1973 Apple St Oceanside Value-Add Multifamily

High renter concentration and solid neighborhood occupancy suggest durable tenant demand in a high-cost ownership market, according to WDSuite’s CRE market data.

Overview

Located in Oceanside within the San Diego-Chula Vista-Carlsbad metro, the property sits in an Urban Core neighborhood rated B-. Neighborhood occupancy is strong at the area level, with only modest slippage over the past five years, supporting income stability for well-managed assets. Renter-occupied housing accounts for a very high share of units in the neighborhood, indicating a deep tenant base for multifamily leasing.

Amenities skew favorable for daily needs: restaurants and groceries score well above national norms, and pharmacy access is also strong. Within the metro, overall amenity access is competitive among San Diego-Chula Vista-Carlsbad neighborhoods (rank 150 of 621), though parks and cafes are comparatively limited nearby. For investors, the amenity mix supports retention and leasing velocity, particularly for workforce-oriented renters.

Home values in the neighborhood are elevated versus national benchmarks, reinforcing reliance on rental housing and helping sustain demand depth for apartments. Median asking rents trend above national levels, which aligns with the local income profile and positioning within the metro.
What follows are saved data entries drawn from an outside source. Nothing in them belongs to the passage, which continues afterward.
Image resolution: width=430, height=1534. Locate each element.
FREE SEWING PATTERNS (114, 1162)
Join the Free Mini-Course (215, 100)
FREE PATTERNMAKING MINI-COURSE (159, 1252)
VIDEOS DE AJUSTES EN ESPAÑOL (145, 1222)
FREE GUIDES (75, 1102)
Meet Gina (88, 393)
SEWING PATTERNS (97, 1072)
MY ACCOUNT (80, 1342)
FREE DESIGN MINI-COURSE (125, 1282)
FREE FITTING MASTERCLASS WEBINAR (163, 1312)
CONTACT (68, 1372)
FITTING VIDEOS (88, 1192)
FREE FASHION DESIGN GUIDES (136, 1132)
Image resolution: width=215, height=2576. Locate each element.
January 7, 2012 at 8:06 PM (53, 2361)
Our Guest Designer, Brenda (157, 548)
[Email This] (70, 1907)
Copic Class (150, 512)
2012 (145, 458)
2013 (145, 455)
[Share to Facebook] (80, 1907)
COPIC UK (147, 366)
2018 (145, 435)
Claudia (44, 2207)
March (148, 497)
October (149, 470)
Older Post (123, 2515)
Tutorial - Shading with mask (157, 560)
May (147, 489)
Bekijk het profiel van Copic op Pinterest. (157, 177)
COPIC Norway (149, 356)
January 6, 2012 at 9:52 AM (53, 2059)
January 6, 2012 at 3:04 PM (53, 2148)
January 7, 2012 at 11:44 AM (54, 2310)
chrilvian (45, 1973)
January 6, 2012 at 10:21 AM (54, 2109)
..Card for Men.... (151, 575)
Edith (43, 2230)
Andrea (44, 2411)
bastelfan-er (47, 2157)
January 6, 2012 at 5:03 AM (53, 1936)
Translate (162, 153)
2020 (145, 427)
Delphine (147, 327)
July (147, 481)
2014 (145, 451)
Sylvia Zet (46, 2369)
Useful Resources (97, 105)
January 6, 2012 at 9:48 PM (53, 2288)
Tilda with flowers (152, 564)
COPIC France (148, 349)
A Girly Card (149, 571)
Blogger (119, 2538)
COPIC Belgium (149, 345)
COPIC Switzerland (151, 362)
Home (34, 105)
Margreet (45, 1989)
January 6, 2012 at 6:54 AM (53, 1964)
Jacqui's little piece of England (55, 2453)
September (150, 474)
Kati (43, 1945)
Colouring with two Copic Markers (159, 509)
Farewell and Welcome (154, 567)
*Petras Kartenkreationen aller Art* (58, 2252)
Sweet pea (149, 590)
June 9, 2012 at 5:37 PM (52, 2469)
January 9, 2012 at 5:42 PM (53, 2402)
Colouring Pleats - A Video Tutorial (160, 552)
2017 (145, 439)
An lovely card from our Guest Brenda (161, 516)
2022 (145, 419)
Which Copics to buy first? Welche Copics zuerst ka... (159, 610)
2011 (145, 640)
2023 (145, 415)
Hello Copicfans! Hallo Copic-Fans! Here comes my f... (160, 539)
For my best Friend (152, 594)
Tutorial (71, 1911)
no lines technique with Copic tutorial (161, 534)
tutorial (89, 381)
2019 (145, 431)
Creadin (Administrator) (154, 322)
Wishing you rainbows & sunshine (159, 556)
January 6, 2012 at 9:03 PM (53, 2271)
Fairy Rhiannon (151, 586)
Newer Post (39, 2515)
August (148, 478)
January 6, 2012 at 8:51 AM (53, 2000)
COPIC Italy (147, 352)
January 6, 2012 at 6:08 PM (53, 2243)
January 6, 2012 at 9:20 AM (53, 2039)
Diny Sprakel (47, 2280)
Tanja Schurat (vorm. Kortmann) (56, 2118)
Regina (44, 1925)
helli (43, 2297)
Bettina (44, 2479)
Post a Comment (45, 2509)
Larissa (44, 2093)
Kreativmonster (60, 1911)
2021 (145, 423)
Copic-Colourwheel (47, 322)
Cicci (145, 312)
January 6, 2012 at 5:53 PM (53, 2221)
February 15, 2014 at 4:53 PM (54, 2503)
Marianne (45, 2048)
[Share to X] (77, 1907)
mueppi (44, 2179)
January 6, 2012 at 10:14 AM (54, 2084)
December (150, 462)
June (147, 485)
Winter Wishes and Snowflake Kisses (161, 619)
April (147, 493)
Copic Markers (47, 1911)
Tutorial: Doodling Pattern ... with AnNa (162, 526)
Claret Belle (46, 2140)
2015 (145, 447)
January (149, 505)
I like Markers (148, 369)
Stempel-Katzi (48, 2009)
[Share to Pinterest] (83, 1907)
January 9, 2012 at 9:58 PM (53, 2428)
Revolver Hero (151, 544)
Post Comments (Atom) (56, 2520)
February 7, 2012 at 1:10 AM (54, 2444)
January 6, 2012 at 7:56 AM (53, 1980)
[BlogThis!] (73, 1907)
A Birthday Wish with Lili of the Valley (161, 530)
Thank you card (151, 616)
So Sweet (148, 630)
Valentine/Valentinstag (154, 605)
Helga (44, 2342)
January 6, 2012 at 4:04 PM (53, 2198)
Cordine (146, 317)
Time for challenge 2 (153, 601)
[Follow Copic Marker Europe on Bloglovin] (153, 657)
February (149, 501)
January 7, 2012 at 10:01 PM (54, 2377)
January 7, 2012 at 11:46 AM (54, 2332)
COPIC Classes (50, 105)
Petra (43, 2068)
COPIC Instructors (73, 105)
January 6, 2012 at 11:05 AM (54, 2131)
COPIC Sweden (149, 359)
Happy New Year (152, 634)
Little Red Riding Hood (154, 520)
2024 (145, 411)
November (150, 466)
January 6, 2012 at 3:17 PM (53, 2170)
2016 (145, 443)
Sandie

The neighborhood’s NOI per unit trends above national norms as well, underscoring the potential for durable operating income where assets are kept competitive.

Demographic statistics are aggregated within a 3-mile radius. Recent years show a small population dip but a slight increase in households, implying smaller household sizes. Forward-looking data points to modest population growth and a notable increase in households over the next five years, which supports a larger tenant base and occupancy stability for well-located multifamily assets.

Vintage and asset positioning: Built in 1973, the property predates the neighborhood’s average construction year (1985). This typically warrants capital planning for systems and common areas, but also creates value-add and repositioning opportunities to enhance competitiveness against newer stock.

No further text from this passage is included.